» ESTRATTO DEL DOCUMENTO:

****

Questo breve scritto di Gorkij risale al 1907, centenario della nascita di Giuseppe Garibaldi. Tradotto da «M. Gor’kij. Materialy i issiedovanija» (Leningrado, 1934), fu pubblicato su l’Unità, 16 marzo 1968Garibaldi
Sentii per la prima volta questo nome grande e luminoso quando avevo tredici anni. Facevo allora lo sguattero su un battello passeggeri e per intere giornate lavavo le stoviglie, a metà assordato dal battito del motore, a metà intontito dall’odore di grasso bruciato.
Quando mi capitava un’oretta libera, andavo sul cassero di poppa. Là si radunavano i passeggeri di terza classe: contadini e operai. Chi seduto, chi in piedi, ascoltavano in un crocchio compatto il racconto sommesso e tranquillo di un passeggero.

****

» MATERIALE FORNITO:
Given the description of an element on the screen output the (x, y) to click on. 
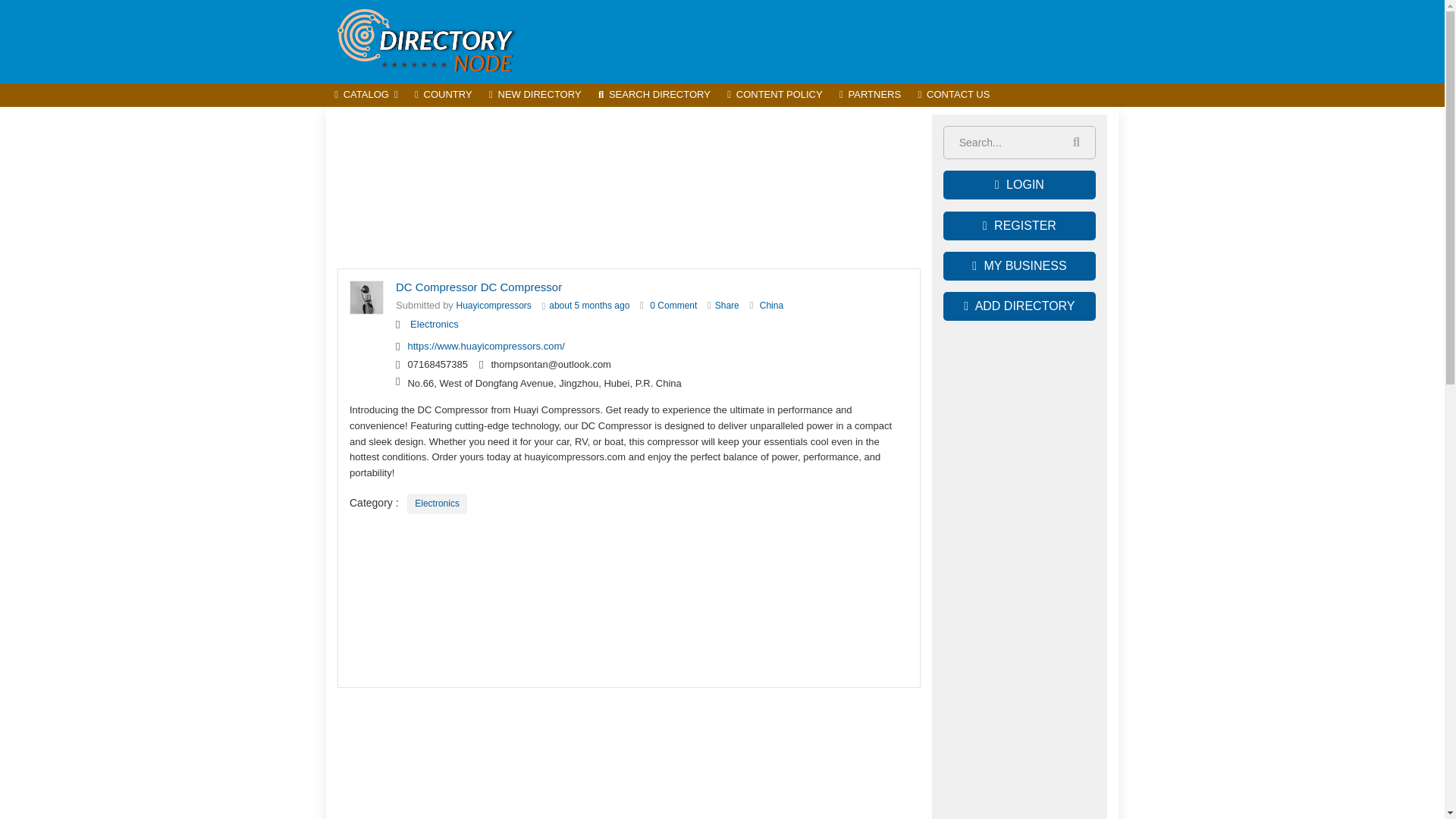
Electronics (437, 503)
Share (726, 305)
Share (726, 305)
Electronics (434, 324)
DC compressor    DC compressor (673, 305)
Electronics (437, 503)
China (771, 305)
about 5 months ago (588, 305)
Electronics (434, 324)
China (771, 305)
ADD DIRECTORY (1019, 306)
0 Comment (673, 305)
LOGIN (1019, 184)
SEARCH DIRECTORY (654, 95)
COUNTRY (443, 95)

****

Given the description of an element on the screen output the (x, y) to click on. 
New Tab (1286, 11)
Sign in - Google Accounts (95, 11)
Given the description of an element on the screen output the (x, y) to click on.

****

» COMPITI DA SVOLGERE:
1) Elenca tutti gli anni scritti in cifre nell'estratto.
2) Secondo l'estratto, a che età chi racconta sentì per la prima volta il nome di Garibaldi?
3) Trascrivi il passo dell'estratto che va da «Quando mi capitava» fino a «di un passeggero.».

» SOLUZIONI:
1) 1907, 1934, 1968

2) A tredici anni.

3)
Quando mi capitava un’oretta libera, andavo sul cassero di poppa. Là si radunavano i passeggeri di terza classe: contadini e operai. Chi seduto, chi in piedi, ascoltavano in un crocchio compatto il racconto sommesso e tranquillo di un passeggero.